- _EXTRACTED TEXT_
<<<<
By using paired serum specimens, primary dengue infection was detected in 84 of 90 (93%) patients and secondary dengue infection was detected in 46 of 58 (79%) patients by use of IgM alone (ratio, ≥1.0), whereas only 1 of 28 (4%) patients with no infection was found to have IgM antibodies. Consequently, when IgM was used, 130 of 148 patients were diagnosed as having dengue infection (sensitivity, 88%), and the corresponding specificity was 96% (Table 1).
TABLE 1.
Diagnosis of dengue with paired sera
Method | Specificitya | No. of patients with the following diagnosis by HAI assay/total no. of patients (%):
|
||
---|---|---|---|---|
Primary dengue | Secondary dengue | Total | ||
IgM ratio of ≥1.0 | 27/28 (96) | 84/90 (93) | 46/58 (79) | 130/148 (88) |
IgG ratio of ≥1.0 | 27/28 (96) | 68/90 (76) | 58/58 (100) | 126/148 (85) |
IgM ratio of ≥1.0 or IgG ratio of ≥1.0 | 27/28 (96) | 89/90 (99) | 58/58 (100) | 147/148 (99) |
Data represent number of positive serum samples/total number of serum samples (percent).
IgG capture ELISA.
By using paired serum specimens, primary dengue infection was detected in 68 of 90 (76%) patients and secondary dengue infection was detected in 58 of 58 (100%) patients by use of IgG alone (ratio, ≥1.0), whereas only 1 of 28 (4%) patients with no infection was found to have IgG antibodies. Consequently, when IgG was used, 126 of 148 patients were diagnosed as having dengue infection (sensitivity, 85%), and the corresponding specificity was 96% (Table 1).
Combined use of IgM and IgG ELISA.
When either an IgM ratio of ≥1.0 or an IgG ratio of ≥1.0 was used to define dengue infection, sensitivity was improved significantly (by Fisher’s exact test, P < 0.0001), while specificity was unchanged. Specificity with paired serum specimens was 96% (27 of 28), while sensitivity was 99% for primary dengue infections (89 of 90), 100% for secondary dengue infections (58 of 58), and 99% for all dengue infections (147 of 148) (Table 1). Of the 6 specimens IgM negative for primary dengue infection, 5 were IgG positive, while all 12 specimens IgM negative for secondary dengue infection were IgG positive (Fig. 1).
FIG. 1.
>>>>
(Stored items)
<<<<
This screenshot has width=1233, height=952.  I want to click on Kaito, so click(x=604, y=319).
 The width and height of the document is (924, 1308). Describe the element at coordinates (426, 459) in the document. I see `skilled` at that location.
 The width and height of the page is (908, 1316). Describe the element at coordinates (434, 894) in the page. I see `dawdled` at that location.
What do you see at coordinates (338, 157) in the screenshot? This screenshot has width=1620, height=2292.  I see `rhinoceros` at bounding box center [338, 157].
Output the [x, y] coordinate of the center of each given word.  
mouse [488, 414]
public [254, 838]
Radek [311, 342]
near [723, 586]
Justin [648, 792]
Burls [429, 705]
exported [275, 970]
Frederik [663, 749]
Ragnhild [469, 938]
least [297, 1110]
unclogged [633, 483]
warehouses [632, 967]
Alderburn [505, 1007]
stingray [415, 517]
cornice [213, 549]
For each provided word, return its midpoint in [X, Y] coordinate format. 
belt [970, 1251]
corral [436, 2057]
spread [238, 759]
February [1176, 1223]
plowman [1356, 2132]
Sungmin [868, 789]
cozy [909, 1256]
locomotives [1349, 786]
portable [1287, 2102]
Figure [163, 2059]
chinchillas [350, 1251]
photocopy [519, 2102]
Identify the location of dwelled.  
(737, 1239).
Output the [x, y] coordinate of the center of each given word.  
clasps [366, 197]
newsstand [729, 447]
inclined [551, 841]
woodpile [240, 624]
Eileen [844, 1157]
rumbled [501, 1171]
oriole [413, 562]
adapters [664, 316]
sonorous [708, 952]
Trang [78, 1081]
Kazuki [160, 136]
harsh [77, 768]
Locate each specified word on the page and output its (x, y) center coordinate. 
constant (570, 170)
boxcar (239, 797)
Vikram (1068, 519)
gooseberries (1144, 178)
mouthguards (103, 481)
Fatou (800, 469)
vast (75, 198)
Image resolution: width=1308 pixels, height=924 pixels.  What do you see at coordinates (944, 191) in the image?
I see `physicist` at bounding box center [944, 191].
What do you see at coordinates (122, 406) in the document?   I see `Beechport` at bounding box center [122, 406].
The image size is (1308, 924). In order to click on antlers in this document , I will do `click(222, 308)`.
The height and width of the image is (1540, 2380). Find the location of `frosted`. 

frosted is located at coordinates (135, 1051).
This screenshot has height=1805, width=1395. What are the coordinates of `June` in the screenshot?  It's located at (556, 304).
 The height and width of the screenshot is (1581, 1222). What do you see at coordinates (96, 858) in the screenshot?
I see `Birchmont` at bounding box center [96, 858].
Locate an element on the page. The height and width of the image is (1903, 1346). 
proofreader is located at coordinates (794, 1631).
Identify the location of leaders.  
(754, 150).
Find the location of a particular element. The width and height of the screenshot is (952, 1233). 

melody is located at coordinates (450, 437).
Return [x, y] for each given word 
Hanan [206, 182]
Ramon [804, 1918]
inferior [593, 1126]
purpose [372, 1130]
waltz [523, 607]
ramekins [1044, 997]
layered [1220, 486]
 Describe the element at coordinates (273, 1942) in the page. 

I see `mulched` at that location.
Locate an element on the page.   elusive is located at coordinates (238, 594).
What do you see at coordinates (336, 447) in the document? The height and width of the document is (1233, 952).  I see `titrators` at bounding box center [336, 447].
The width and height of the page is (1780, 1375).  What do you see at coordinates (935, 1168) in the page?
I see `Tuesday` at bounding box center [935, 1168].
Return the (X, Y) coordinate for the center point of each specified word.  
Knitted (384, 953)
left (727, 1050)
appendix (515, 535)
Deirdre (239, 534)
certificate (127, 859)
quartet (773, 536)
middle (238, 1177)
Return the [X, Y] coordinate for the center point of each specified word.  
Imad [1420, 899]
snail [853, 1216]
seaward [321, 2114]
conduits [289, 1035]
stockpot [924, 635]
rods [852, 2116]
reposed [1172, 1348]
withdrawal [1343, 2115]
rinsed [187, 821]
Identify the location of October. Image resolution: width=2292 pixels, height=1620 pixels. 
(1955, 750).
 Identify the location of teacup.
>>>>
- _WORK INSTRUCTIONS_
#1 Condense the paragraph of the dengue diagnosis excerpt that begins "When either an IgM ratio of ≥1.0" into a bulleted list that keeps its main facts.
#2 Reproduce word for word the stretch of the dengue diagnosis excerpt from "Diagnosis of dengue" through "serum samples (percent).".

- _ANSWERS BELOW_
#1
- Dengue infection was defined by either an IgM ratio of ≥1.0 or an IgG ratio of ≥1.0.
- Sensitivity improved significantly (Fisher's exact test, P < 0.0001), and specificity was unchanged.
- Specificity with paired serum specimens was 96% (27 of 28).
- Sensitivity was 99% for primary infections (89 of 90), 100% for secondary infections (58 of 58), and 99% overall (147 of 148).
- Of the 6 IgM-negative specimens in primary infection, 5 were IgG positive.
- All 12 IgM-negative specimens in secondary infection were IgG positive.

#2
Diagnosis of dengue with paired sera
Method | Specificitya | No. of patients with the following diagnosis by HAI assay/total no. of patients (%):
|
||
---|---|---|---|---|
Primary dengue | Secondary dengue | Total | ||
IgM ratio of ≥1.0 | 27/28 (96) | 84/90 (93) | 46/58 (79) | 130/148 (88) |
IgG ratio of ≥1.0 | 27/28 (96) | 68/90 (76) | 58/58 (100) | 126/148 (85) |
IgM ratio of ≥1.0 or IgG ratio of ≥1.0 | 27/28 (96) | 89/90 (99) | 58/58 (100) | 147/148 (99) |
Data represent number of positive serum samples/total number of serum samples (percent).